You should have ROCm/HIP support on the iGPU as well, be sure to compile llama.cpp w/ the LLAMA_HIP_UMA=1 flag. If you take a look at https://github.com/amd/RyzenAI-SW you can see there's a fair amount of software to play with on the NPU now, but Phoenix is only 16 TOPS, so I've never bothered testing it.
So no doubt modern software is ridiculously bloated, but ROCm isn't just a GPU driver. It includes all sorts of tools and libraries as well.
By comparison, if you go and download the CUDA toolkit as a single file, you get a download file that's over 4GB, so quite a bit larger than the download size you quoted. I haven't checked how much that expands to (it seems the ROCm install has a lot of redundancy given how well it compresses), but the point is, you get something that seems insanely large either way.
The biggest one just to pick on one is hipblaslt is "a library that provides general matrix-matrix operations. It has a flexible API that extends functionalities beyond a traditional BLAS library, such as adding flexibility to matrix data layouts, input types, compute types, and algorithmic implementations and heuristics." https://github.com/ROCm/hipBLASLt
There are mostly GPU kernels that by themselves aren't so big, but for every single operation x every single supported graphics architecture, eg:
My understanding is that ROCm contains all included kernels for each supported architecture, so it would have (made up):
-- matrix multiply 2048x2048 for Navi 31,
-- same for Navi 32,
-- same for Navi 33,
-- same for Navi 21,
-- same for Navi 22,
-- same for Navi 23,
-- same for Navi 24, etc.
-- matrix multiply 4096x4096 for Navi 31,
-- ...
Correct. Although, you wouldn't find Navi 22, 23 or 24 in the list because those particular architectures are not supported. Instead, you'd see Vega 10, Vega 20, Arcturus, Aldebaran, Aqua Vanjaram and sometimes Polaris.

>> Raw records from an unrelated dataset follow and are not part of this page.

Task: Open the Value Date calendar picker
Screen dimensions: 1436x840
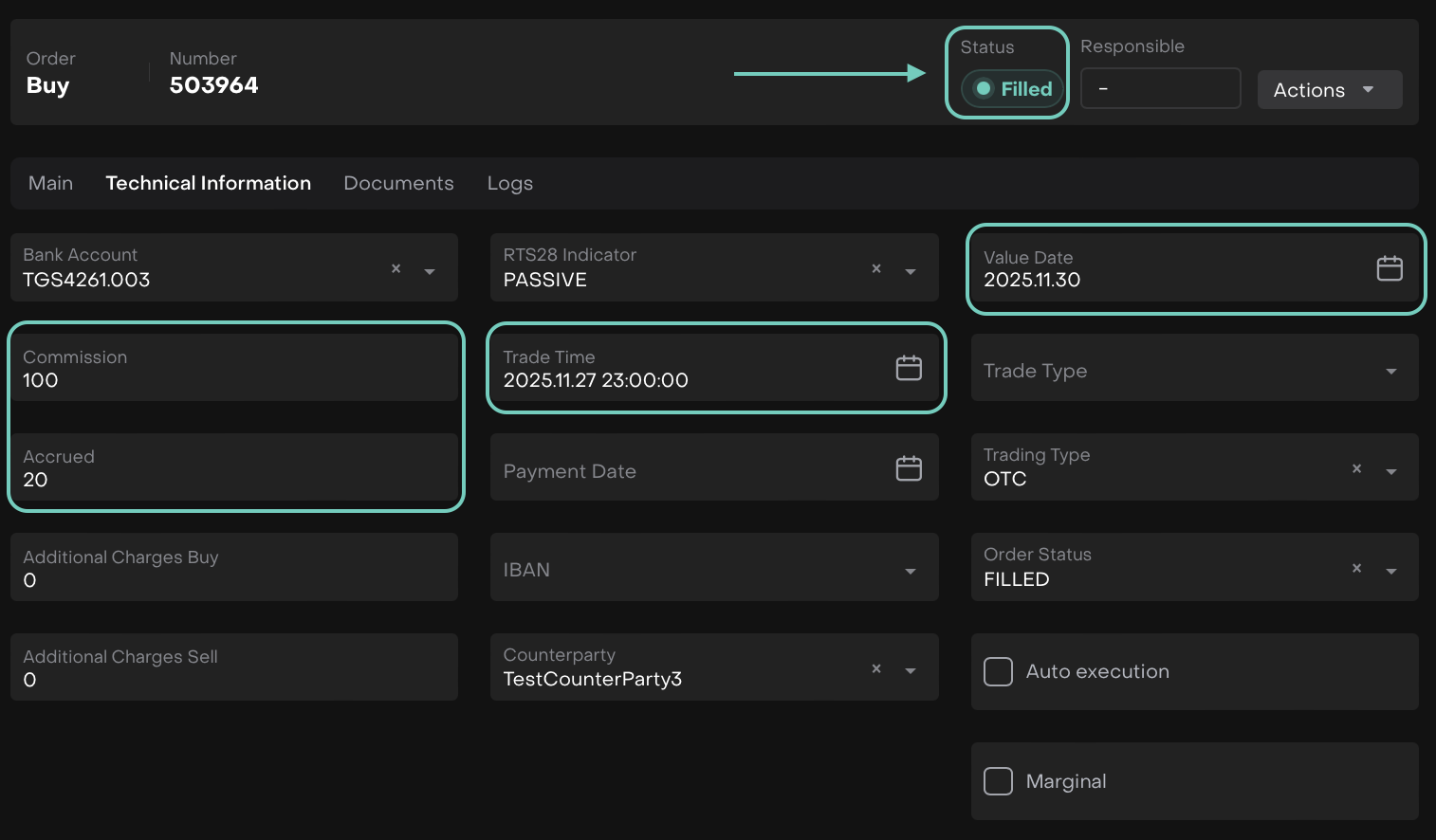Action: (1389, 269)
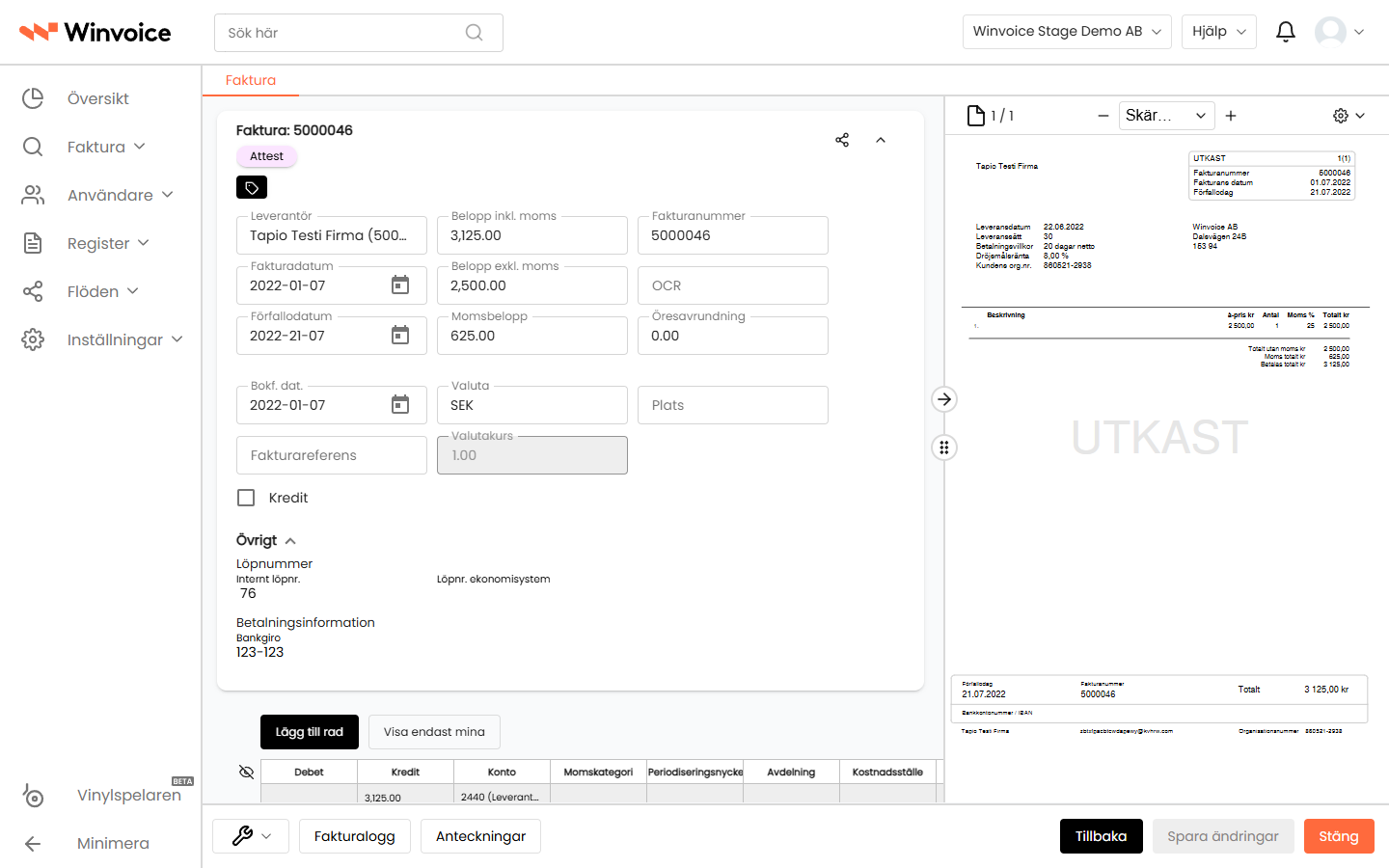Click the arrow icon between panels
Viewport: 1389px width, 868px height.
click(944, 399)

We're working on a few different strategies to reduce the binary size. It will get worse before it gets better, but I think you can expect significant improvements in the future. There are lots of ways to slim the libraries down.
Wait, looking at that link I don't see how it avoids downloading CUDA or ROCM. Do you use MLIR to compile to GPU without using the vendor provided tooling at all?
> Of course, much of that is auto-generated header files... A large portion of it with AMD continuing to introduce new auto-generated header files with each new generation/version of a given block. These verbose header files has been AMD's alternative to creating exhaustive public documentation on their GPUs that they were once known for.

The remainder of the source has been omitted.